##### Source passage

Paulo Constantino's Sol-1 Is a True DIY Computer Built from 74-Series TTL Chips and Running a New OS

With plans to port a range of interactive fiction titles to the platform, this multi-bus machine is a real labor of love.

ghalfacree
about 2 years ago HW101 / Retro Tech

Vintage computing enthusiast Paulo Constantino has published schematics and source code for a true do-it-yourself computer, built from the ground up to run a custom operating system with parallel processing — using 74-series transistor-transistor level (TTL) logic chips.

"Sol-1 is a homebrew CPU and minicomputer built from 74HC logic," Constantino explains of the project. "The system is built on multibus wire-wrap cards. There is a UNIX-like operating system (still under development), an assembler, and a C compiler (still under development but mostly functional)."

This is a real DIY computer, having been built from the ground up — including a custom CPU and operating system. (📹: Paulo Constantino)

The Sol-1 system — no direct relation to the Sol-20, an Intel 8080-based "terminal computer" developed by Processor Technology and generally recognized as being the first all-in-one personal computer on its release in 1976 — is a maze of wire-wrapped logic chips, eschewing modern microprocessors in favor of doing all its logic in 74-series TTL.

The machine includes two serial ports, two parallel ports, an STMicroelectronics M48T02 Timekeeper real-time clock, a programmable timer, an interface for Integrated Drive Electronics (IDE) hard drives, and a Yamaha AY-based sound board along with its ability to output to an external monitor or controlling terminal. There are eight external interrupts, a single direct memory access (DMA) channel, and support for eight- and 16-bit multiplication and division instructions as well as instructions for fast indexed string handling inspired by those of Intel's x86 architecture.

The machine's CPU is built from 74-series logic chips, with a handful of other ICs making up the rest of the system. (📷: Paulo Constantino)

##########

What is being asked:
Can you set down the full article on the Sol-1 computer again, word for word?

##### Data

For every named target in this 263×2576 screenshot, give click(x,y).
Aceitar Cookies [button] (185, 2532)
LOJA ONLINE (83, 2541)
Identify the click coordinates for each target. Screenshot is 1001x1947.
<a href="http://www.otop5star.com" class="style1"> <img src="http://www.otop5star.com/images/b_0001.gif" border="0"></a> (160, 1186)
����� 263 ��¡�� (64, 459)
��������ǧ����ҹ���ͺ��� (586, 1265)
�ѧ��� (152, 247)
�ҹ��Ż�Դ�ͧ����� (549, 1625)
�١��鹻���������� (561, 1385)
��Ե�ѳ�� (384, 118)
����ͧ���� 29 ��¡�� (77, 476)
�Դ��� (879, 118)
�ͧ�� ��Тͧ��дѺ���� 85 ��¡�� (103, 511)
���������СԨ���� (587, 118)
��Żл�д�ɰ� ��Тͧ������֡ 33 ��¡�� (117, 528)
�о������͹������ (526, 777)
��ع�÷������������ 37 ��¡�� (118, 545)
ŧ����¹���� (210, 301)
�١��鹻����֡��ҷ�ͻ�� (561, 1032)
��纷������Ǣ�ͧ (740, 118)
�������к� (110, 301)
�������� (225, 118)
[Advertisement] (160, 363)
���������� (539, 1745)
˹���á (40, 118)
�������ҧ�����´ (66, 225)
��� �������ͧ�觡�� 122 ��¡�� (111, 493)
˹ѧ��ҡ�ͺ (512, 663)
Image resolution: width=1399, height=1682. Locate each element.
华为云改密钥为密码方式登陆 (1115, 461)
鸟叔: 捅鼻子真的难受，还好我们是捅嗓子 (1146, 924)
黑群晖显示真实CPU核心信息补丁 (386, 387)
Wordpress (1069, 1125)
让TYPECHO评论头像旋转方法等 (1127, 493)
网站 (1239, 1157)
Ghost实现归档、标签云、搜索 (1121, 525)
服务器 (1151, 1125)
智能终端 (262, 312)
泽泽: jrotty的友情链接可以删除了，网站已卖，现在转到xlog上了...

##########

Solved problem:
Paulo Constantino's Sol-1 Is a True DIY Computer Built from 74-Series TTL Chips and Running a New OS

With plans to port a range of interactive fiction titles to the platform, this multi-bus machine is a real labor of love.

ghalfacree
about 2 years ago HW101 / Retro Tech

Vintage computing enthusiast Paulo Constantino has published schematics and source code for a true do-it-yourself computer, built from the ground up to run a custom operating system with parallel processing — using 74-series transistor-transistor level (TTL) logic chips.

"Sol-1 is a homebrew CPU and minicomputer built from 74HC logic," Constantino explains of the project. "The system is built on multibus wire-wrap cards. There is a UNIX-like operating system (still under development), an assembler, and a C compiler (still under development but mostly functional)."

This is a real DIY computer, having been built from the ground up — including a custom CPU and operating system. (📹: Paulo Constantino)

The Sol-1 system — no direct relation to the Sol-20, an Intel 8080-based "terminal computer" developed by Processor Technology and generally recognized as being the first all-in-one personal computer on its release in 1976 — is a maze of wire-wrapped logic chips, eschewing modern microprocessors in favor of doing all its logic in 74-series TTL.

The machine includes two serial ports, two parallel ports, an STMicroelectronics M48T02 Timekeeper real-time clock, a programmable timer, an interface for Integrated Drive Electronics (IDE) hard drives, and a Yamaha AY-based sound board along with its ability to output to an external monitor or controlling terminal. There are eight external interrupts, a single direct memory access (DMA) channel, and support for eight- and 16-bit multiplication and division instructions as well as instructions for fast indexed string handling inspired by those of Intel's x86 architecture.

The machine's CPU is built from 74-series logic chips, with a handful of other ICs making up the rest of the system. (📷: Paulo Constantino)